In fact, Almaric -- best-known to American audiences through his roles in "Munich, "Le Scaphandre et le Papillion" ("The Diving Bell and the Butterfly"), and "Quantum of Solace," has been a director longer than he's been an actor. As a teenager, he took a job as a trainee AD on Louis Malle's "Au Revoir les Enfants" and he won Best Director at Cannes in 2010 for "Tournee." He has also worked with some of France's best directors, of course -- among them Arnaud Desplechin and Alain Resnais -- and he'll next be seen in David Cronenberg's forthcoming "Cosmopolis," playing a "pastry assassin" who creams Robert Pattinson in the face as part of his mission to sabotage power and wealth worldwide. Almaric sat down with The Playlist to talk about his philosophies on- and off-screen, and why he feels an actor is "nothing."
As the pastry assassin, you get to throw a pie in Robert Pattinson's face and then give a six-page monologue.

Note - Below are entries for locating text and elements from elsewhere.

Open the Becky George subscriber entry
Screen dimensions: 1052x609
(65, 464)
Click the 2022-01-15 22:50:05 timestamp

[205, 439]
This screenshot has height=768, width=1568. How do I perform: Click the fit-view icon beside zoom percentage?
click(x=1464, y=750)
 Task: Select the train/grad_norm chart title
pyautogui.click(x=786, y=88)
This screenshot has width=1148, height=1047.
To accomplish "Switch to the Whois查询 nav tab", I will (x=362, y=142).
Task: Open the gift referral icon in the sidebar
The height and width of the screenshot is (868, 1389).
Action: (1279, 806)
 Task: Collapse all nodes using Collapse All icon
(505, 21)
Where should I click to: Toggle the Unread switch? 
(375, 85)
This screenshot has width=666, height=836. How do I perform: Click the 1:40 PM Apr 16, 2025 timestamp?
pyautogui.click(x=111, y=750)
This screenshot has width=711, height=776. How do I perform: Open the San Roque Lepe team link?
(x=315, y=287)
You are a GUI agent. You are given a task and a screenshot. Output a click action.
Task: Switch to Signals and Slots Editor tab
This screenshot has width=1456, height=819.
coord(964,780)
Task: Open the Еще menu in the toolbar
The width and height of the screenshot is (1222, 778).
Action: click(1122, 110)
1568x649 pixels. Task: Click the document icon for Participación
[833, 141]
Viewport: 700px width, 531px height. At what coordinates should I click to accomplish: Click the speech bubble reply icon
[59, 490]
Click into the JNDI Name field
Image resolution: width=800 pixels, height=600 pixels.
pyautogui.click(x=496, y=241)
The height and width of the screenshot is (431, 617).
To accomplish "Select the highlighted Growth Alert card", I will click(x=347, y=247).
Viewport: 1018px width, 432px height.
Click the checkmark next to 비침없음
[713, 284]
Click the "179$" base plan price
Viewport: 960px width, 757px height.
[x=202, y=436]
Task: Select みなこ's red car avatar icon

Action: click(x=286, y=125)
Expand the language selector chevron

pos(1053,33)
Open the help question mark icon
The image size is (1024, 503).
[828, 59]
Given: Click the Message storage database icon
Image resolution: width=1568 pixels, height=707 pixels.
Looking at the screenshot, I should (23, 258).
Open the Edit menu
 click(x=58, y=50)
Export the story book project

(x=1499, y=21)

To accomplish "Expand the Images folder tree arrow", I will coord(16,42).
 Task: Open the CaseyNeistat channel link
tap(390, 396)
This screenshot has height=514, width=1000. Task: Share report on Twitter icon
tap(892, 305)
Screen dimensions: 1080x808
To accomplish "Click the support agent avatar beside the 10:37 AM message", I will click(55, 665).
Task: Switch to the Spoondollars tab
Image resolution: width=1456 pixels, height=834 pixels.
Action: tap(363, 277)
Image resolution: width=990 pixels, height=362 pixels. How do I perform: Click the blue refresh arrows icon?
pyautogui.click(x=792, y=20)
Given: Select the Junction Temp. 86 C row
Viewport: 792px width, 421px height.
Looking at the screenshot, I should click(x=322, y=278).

Cronenberg is very close to the book. And Rob is a great guy. Yeah, yeah -- it's a tough scene. I had to speak in English, and Cronenberg shot it in one sequence, where you do the whole scene in one shot. It was very physical, and I spoke so much. And you're afraid, because it's Cronenberg! [Laughs] But you manage to learn your lines, and I'm always surprised when I manage to be able to say the words in complete order, you know? I don't know how it's possible. But I think it's going to be an amazing film, especially because he shot it in order, exactly as it happens in the book, about a man who gets broken.